• Your objective:
Leaving the pictures aside, transcribe the data below exactly.

• Information shown:
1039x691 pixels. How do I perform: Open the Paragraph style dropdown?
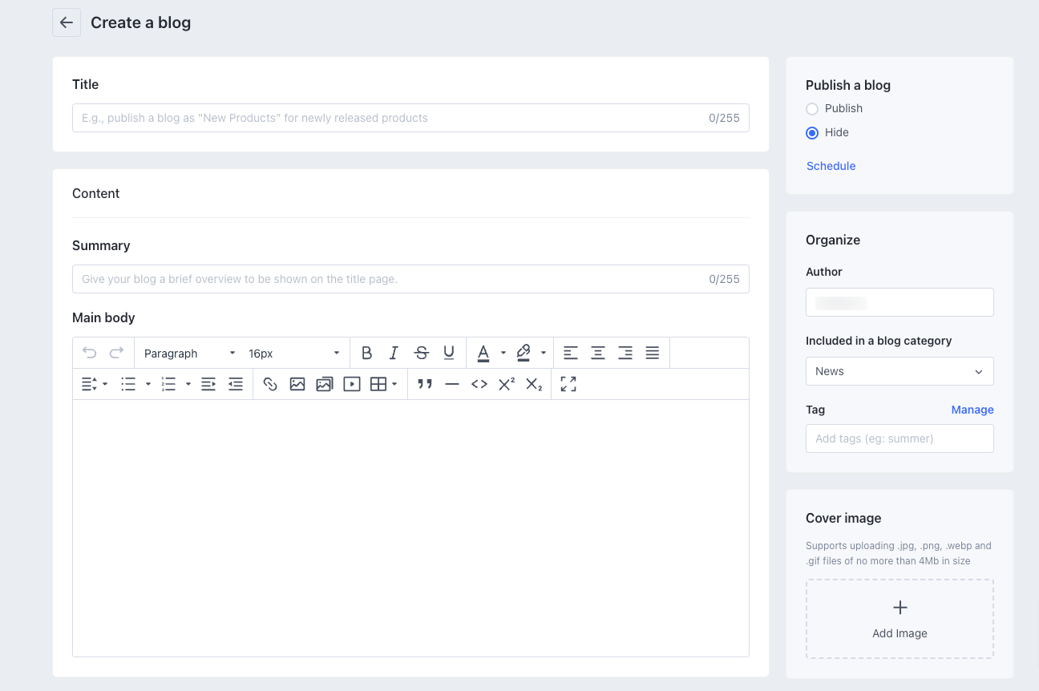(189, 354)
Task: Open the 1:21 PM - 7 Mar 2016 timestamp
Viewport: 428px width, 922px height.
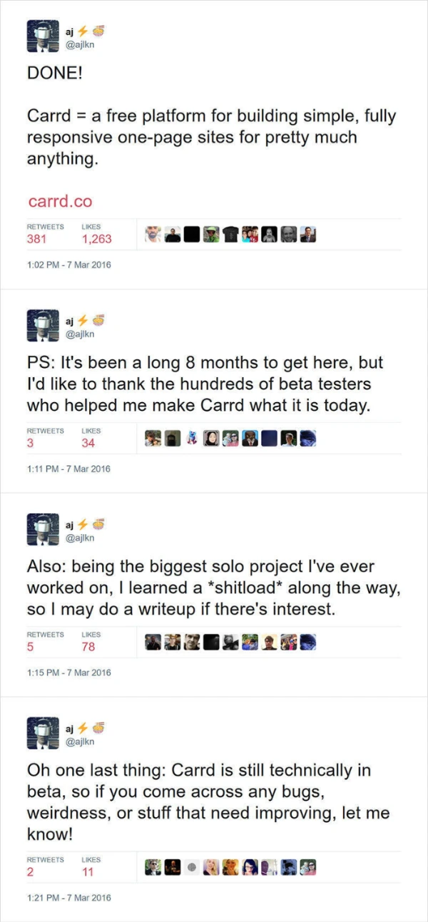Action: [x=69, y=898]
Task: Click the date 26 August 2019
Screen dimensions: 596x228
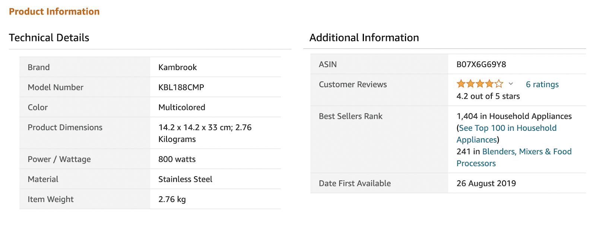Action: (486, 184)
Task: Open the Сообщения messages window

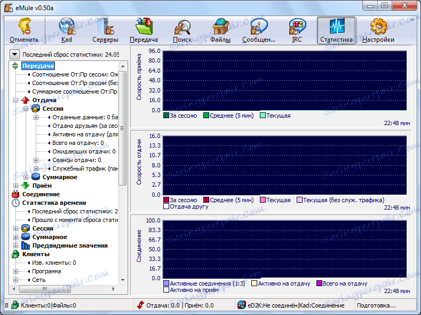Action: [259, 30]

• Your response:
1039x691 pixels. How do I perform: Open the Paragraph style dropdown?
(189, 354)
Task: Open the 1:21 PM - 7 Mar 2016 timestamp
Viewport: 428px width, 922px height.
Action: [x=69, y=898]
Task: Click the date 26 August 2019
Screen dimensions: 596x228
Action: (486, 184)
Task: Open the Сообщения messages window

Action: [259, 30]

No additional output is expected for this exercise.